Reputation: 64
I am trying to convert a string to LocaleDateTime
object in Java8
as below :
DateTimeFormatter globalFormat = DateTimeFormatter.ofPattern("yyyyMMddhhmmssSS");
String input = "2019082905020425";
LocalDateTime currentDateTime = LocalDateTime.parse(input, globalFormat);
But I am getting below exception, if someone can help me with a solution on the same :
Exception in thread "main" java.time.format.DateTimeParseException: Text '2019082905020425' could not be parsed at index 0 at java.time.format.DateTimeFormatter.parseResolved0(DateTimeFormatter.java:1947) at java.time.format.DateTimeFormatter.parse(DateTimeFormatter.java:1849) at java.time.LocalDateTime.parse(LocalDateTime.java:492)at test.main(Test.java:20)
Upvotes: 0
Views: 308
Reputation: 86276
It’s a bug in Java 8.
DateTimeFormatter globalFormat = new DateTimeFormatterBuilder()
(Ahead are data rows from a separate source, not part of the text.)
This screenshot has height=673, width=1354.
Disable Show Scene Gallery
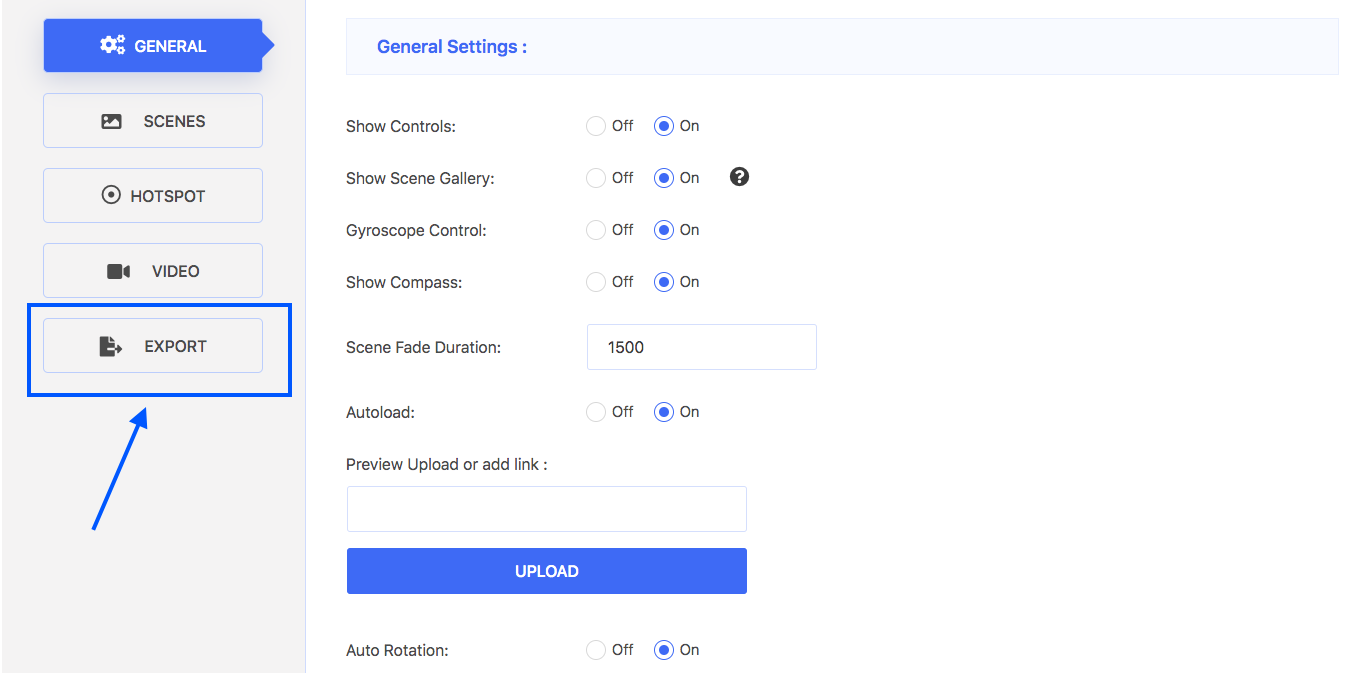(x=596, y=178)
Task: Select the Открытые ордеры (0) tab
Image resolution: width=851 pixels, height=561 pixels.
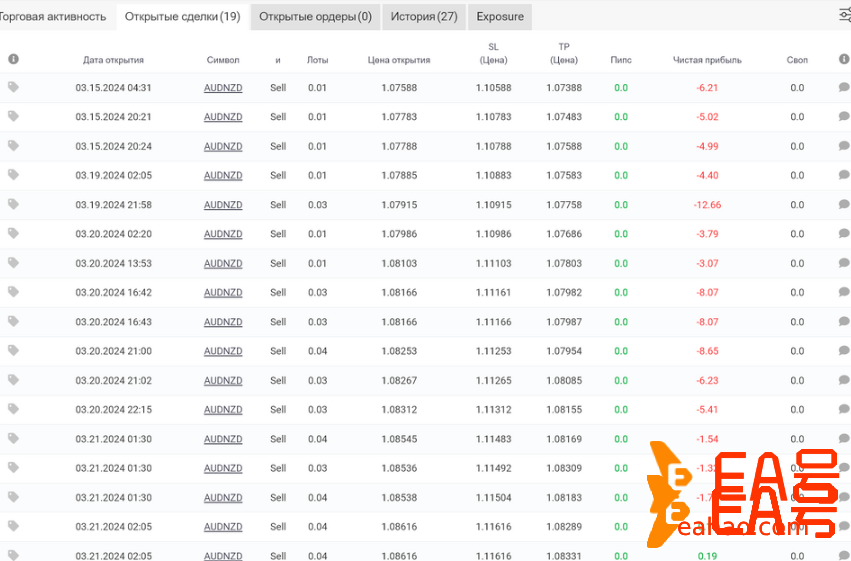Action: tap(315, 16)
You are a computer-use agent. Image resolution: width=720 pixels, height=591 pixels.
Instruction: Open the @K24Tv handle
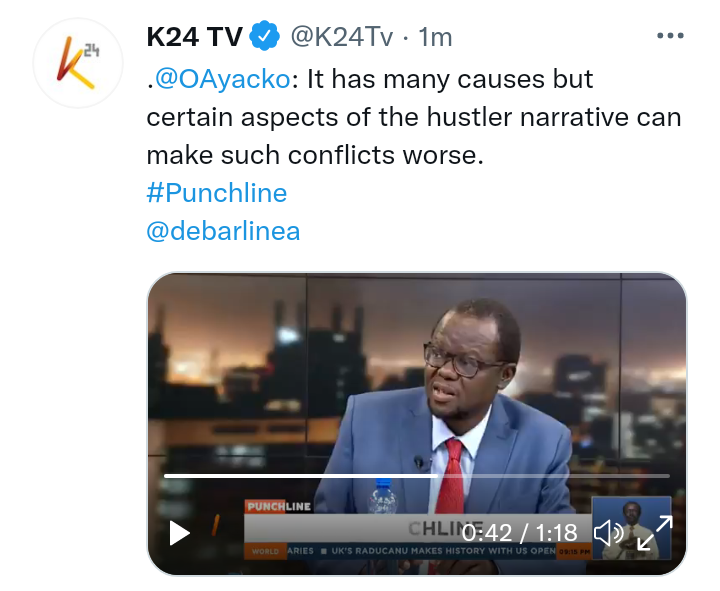[342, 37]
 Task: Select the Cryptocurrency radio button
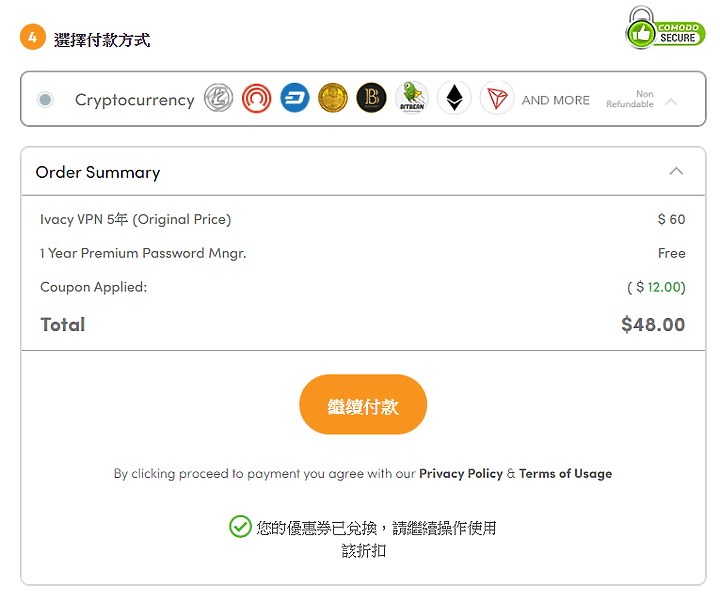[45, 99]
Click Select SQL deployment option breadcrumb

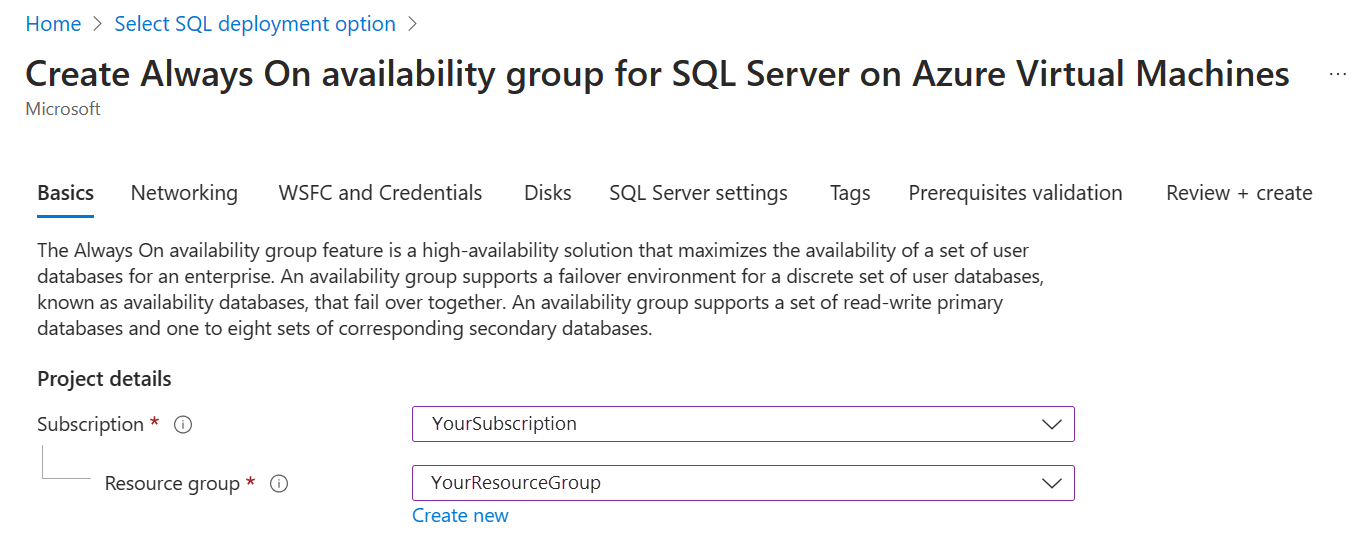coord(255,24)
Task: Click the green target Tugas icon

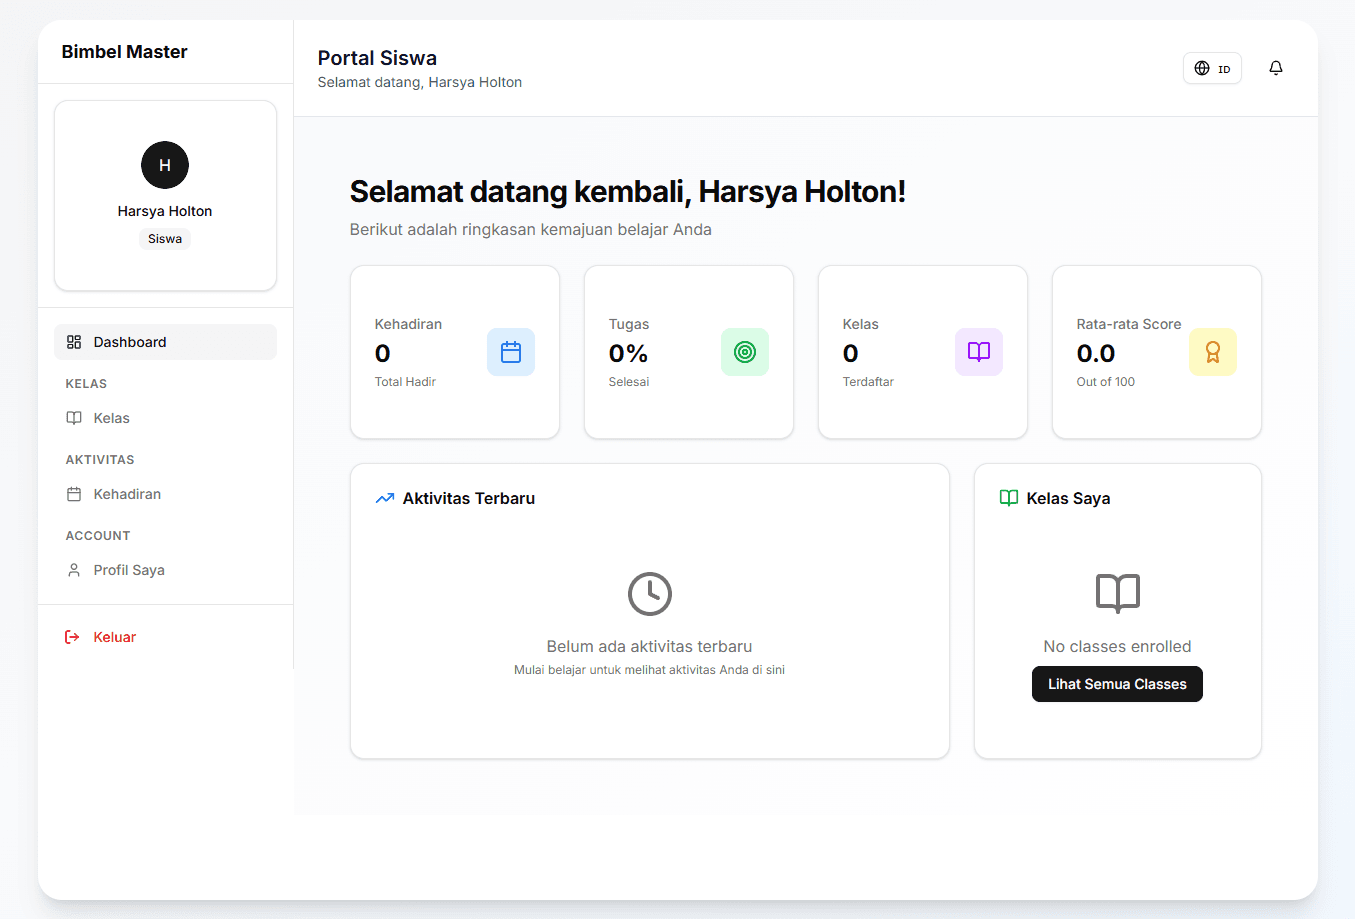Action: [x=744, y=352]
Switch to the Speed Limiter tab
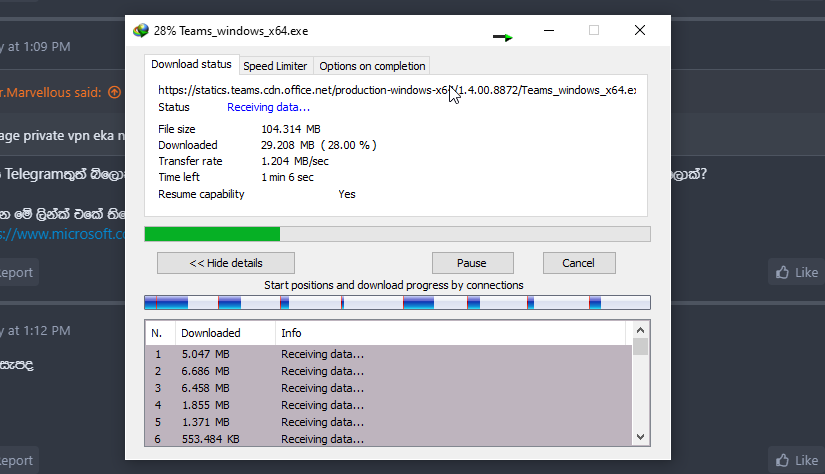Screen dimensions: 825x474 (x=275, y=66)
.appendPattern("yyyyMMddHHmmss")
.appendValue(ChronoField.MILLI_OF_SECOND, 3)
.toFormatter();
String input = "2019082905020425";
String adaptedInput = input + "0";
LocalDateTime currentDateTime = LocalDateTime.parse(adaptedInput, globalFormat);
System.out.println("Parsed date and time: " + currentDateTime);
Output from this snippet is (tested on jdk-1.8.0_121):
Parsed date and time: 2019-08-29T05:02:04.250
Java 8 cannot separate an integer field like ss
and a fractional fields like SS
without any separator between them. The workaround is to parse the fraction as an integer too. Your string includes 100ths of seconds, and no integer field for those is built in. So I append an extra 0
(zero) so that we’ve got milliseconds, and then use ChronoField.MILLI_OF_SECOND
for parsing.
Whether it was really a bug can maybe be debated. There never was any strict promise in the docs that it should work, but it seemed to be the expectation of many, and in any case they fixed it in Java 9.
I have made one more correction, and you will want to check whether this is the correction you want: Lowercase hh
is for hour within AM or PM from 01 through 12. If you intended this, you need to specify whether you want AM or PM. Instead I assumed that 05 was an hour of day from 00 through 23. Use uppercase HH
for parsing this.
Edit: use a regular expression? @josejuan advocates a regular expression over the above. It’s an option, and can save us of the explicit formatter completely:
String input = "2019082905020425";
String adaptedInput = input.replaceFirst(
"^(\\d{4})(\\d{2})(\\d{2})(\\d{2})(\\d{2})(\\d{2})(\\d{2})$",
"$1-$2-$3T$4:$5:$6.$7");
LocalDateTime currentDateTime = LocalDateTime.parse(adaptedInput);
The result is the same as before. For my part I find the latter code quite a lot harder to read and maintain. Also once you migrate to Java 9 or higher, I think that the first snippet above lends itself more directly to going back to the code from which you started, which is what you want in the end. Pick the solution that you prefer.
On Java 9 and later the change from hh
to HH
is all we need for the code in the question to work fine.